Sakatlık koruma sisteminde
.
Vatan Haber
MİT kanununda değişiklik tartışması yine siyasi pozisyonlar üzerinden yapıldı. MİT mensuplarına getirilen “ek koruma”, zaten varolan “başbakan izni”nin “özel yetkili yargı” için de geçerli olmasıyla sağlanacak.
Bu tartışmada belirtilen sakatlık “özel yetkili yargı”nın varlığıdır. Böyle bir “özel yetki” sisteminin getirilmesinin nedeni “doğal yargı”nın işleyişindeki arızalardır.

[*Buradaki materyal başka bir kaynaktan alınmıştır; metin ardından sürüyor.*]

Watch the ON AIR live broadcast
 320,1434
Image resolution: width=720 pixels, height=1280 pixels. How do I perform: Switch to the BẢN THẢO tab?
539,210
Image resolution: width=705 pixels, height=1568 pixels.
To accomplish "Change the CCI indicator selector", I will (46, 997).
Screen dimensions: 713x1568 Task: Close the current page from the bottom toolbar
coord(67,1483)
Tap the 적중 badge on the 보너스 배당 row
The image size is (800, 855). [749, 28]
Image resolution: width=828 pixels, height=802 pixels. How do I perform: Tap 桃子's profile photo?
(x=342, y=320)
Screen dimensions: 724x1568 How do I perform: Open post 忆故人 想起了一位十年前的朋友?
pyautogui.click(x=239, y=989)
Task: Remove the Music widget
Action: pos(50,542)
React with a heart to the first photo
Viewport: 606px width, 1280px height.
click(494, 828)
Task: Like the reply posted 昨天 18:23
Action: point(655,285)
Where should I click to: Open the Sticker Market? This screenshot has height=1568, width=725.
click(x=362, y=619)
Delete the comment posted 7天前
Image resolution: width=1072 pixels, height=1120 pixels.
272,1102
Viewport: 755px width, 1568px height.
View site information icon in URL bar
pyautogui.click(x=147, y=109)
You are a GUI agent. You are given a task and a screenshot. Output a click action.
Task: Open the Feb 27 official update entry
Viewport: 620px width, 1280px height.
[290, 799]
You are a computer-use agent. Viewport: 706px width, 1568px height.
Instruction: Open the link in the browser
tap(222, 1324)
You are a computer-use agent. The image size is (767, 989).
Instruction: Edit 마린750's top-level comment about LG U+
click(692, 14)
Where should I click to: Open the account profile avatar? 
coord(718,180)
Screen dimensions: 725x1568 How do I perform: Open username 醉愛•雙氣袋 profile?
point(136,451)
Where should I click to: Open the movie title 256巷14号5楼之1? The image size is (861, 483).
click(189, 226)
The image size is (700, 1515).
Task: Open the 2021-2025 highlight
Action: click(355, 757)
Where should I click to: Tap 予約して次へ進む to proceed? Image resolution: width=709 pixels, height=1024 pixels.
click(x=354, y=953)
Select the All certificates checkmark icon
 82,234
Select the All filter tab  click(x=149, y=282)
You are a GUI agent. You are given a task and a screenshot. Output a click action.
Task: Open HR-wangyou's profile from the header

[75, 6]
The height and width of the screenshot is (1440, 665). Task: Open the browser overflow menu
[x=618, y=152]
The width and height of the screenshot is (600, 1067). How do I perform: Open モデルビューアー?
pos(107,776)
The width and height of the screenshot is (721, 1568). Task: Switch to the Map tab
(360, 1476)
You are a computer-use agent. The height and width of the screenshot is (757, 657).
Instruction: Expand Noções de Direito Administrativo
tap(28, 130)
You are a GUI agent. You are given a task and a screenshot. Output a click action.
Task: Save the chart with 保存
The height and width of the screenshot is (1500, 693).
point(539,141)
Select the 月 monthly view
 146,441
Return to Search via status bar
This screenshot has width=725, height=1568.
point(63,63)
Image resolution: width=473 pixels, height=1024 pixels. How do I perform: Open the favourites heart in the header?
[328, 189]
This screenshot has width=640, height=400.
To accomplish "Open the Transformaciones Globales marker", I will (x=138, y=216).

Yavaşlığı, dengesizliği, tutarsızlığı ile birlikte “devleti korumayı” asıl görevi olarak benimsemiş ve buna göre çalışan bir yargı düzenini değiştirmek için hiçbir şey yapılmayınca bazı konularda sonuç alabilmek için yine “olağanüstü yargı” sistemi getirilmiştir.
Temeldeki bu sakatlığın yanında bir başka sakatlık; aynı “devleti koruma” mantığından kaynaklanan bir sakatlık üzerinde fazla durulmadı. Prof. Sami Selçuk, dünkü Radikal‘de yayınlanan, Başbakan’a mektup olarak yazdığı yazıda bu sakatlığı ortaya koydu.
Çağdaş hukuk mantığında yeri olmayan sakatlık, “devleti koruma” mantığının uzantısı olan “devlet memurunu koruma” sistemidir.
1872’de, Osmanlı’nın dağılma süreci başladığında, bütün sorunlarla başa çıkabilmek için devlet memurlarının, tabii ki esas olarak asker ve polisin rahat hareket etmesi için önce bir nizamname, sonra da “Memurin Muhakematı Hakkında Kanun” çıkarılmıştır. Böylece devlet memurlarının görevleriyle ilgili suçlardan kovuşturulması, yargılanması “yürütme”nin iznine bağlanmıştır. O dönemde bu kanuna ihtiyaç duyulmasının temel nedeni de milliyetçi etkiler altındaki etnik toplulukların üzerine gittiklerinde güvenlik güçlerinin “rahat” davranmalarını sağlamaktır.
Bir kamu görevlisinin görevini yaparken suç işleyip işlemediğinin tespiti böylece yargının elinden alınmış, yürütmeye verilmiştir.
Bu kanun 1872’den bu yana çeşitli değişikliklere uğramakla birlikte hâlen geçerlidir. Ve “Devleti korumak için memurunu korumak” mantığı hâlâ geçerli olup da kendisini “medeni dünyanın üyesi” olarak niteleyen tek ülke de herhalde Türkiye’dir.
Sami Selçuk, Türkiye’nin hukuk hâlinin Belçika’dan 181, Bolivya’dan 151, Fransa’dan 142 yıl geride olduğunu bu kıyaslamaya göre söylüyor. Adını verdiği bu üç ülkede “memuru koruma kanunları” belirttiği kadar yıl öncesinde sona ermiştir.
Devleti korumak için memuruna özel koruma sağlamak demek, zaten devletin, dolayısıyla da memurunun “bazı şartlarda” kanunların dışına çıkabileceğini kabul etmek demektir. Hâlâ kendi durumumuzun “hukuk devleti” çerçevesi içinde olduğunu sanıyoruz ve sistemin temelindeki vahim mantık geriliğini gidermek için hiçbir şey yapmıyoruz.